What you are asked to do:
The job is to output each record again, character for character.

[Records supplied]

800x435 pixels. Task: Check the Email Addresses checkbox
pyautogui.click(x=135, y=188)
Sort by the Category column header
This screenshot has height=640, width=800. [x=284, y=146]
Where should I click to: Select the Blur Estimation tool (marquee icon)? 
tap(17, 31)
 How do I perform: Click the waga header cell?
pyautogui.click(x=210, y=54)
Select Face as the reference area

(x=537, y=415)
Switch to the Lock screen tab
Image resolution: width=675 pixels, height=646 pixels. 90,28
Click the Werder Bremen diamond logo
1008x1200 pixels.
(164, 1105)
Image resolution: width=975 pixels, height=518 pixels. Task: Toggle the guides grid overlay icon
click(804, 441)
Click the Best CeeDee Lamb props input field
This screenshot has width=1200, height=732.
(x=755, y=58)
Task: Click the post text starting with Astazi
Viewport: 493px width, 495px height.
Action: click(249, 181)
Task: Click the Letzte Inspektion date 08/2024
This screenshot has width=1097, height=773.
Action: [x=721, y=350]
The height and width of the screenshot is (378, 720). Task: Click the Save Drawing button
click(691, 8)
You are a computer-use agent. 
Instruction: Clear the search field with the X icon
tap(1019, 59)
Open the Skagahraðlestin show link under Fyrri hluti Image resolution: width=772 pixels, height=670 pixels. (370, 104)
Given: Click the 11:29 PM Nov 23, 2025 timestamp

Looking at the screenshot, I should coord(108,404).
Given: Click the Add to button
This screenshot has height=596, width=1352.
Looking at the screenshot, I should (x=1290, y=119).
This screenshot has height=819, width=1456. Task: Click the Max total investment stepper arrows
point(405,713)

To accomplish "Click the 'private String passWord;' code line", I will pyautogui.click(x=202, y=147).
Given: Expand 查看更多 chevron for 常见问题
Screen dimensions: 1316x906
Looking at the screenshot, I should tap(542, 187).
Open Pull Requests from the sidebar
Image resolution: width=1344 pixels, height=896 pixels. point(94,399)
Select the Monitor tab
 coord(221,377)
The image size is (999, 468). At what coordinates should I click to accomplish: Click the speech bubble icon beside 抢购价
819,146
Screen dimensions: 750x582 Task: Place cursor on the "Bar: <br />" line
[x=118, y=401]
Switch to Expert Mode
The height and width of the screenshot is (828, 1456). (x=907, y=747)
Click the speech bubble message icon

[/Records supplied]

Solution for this problem:
800x435 pixels. Task: Check the Email Addresses checkbox
pyautogui.click(x=135, y=188)
Sort by the Category column header
This screenshot has height=640, width=800. [x=284, y=146]
Where should I click to: Select the Blur Estimation tool (marquee icon)? 
tap(17, 31)
 How do I perform: Click the waga header cell?
pyautogui.click(x=210, y=54)
Select Face as the reference area

(x=537, y=415)
Switch to the Lock screen tab
Image resolution: width=675 pixels, height=646 pixels. 90,28
Click the Werder Bremen diamond logo
1008x1200 pixels.
(164, 1105)
Image resolution: width=975 pixels, height=518 pixels. Task: Toggle the guides grid overlay icon
click(804, 441)
Click the Best CeeDee Lamb props input field
This screenshot has width=1200, height=732.
(x=755, y=58)
Task: Click the post text starting with Astazi
Viewport: 493px width, 495px height.
Action: click(249, 181)
Task: Click the Letzte Inspektion date 08/2024
This screenshot has width=1097, height=773.
Action: [x=721, y=350]
The height and width of the screenshot is (378, 720). Task: Click the Save Drawing button
click(691, 8)
You are a computer-use agent. 
Instruction: Clear the search field with the X icon
tap(1019, 59)
Open the Skagahraðlestin show link under Fyrri hluti Image resolution: width=772 pixels, height=670 pixels. (370, 104)
Given: Click the 11:29 PM Nov 23, 2025 timestamp

Looking at the screenshot, I should coord(108,404).
Given: Click the Add to button
This screenshot has height=596, width=1352.
Looking at the screenshot, I should (x=1290, y=119).
This screenshot has height=819, width=1456. Task: Click the Max total investment stepper arrows
point(405,713)

To accomplish "Click the 'private String passWord;' code line", I will pyautogui.click(x=202, y=147).
Given: Expand 查看更多 chevron for 常见问题
Screen dimensions: 1316x906
Looking at the screenshot, I should tap(542, 187).
Open Pull Requests from the sidebar
Image resolution: width=1344 pixels, height=896 pixels. point(94,399)
Select the Monitor tab
 coord(221,377)
The image size is (999, 468). At what coordinates should I click to accomplish: Click the speech bubble icon beside 抢购价
819,146
Screen dimensions: 750x582 Task: Place cursor on the "Bar: <br />" line
[x=118, y=401]
Switch to Expert Mode
The height and width of the screenshot is (828, 1456). (x=907, y=747)
Click the speech bubble message icon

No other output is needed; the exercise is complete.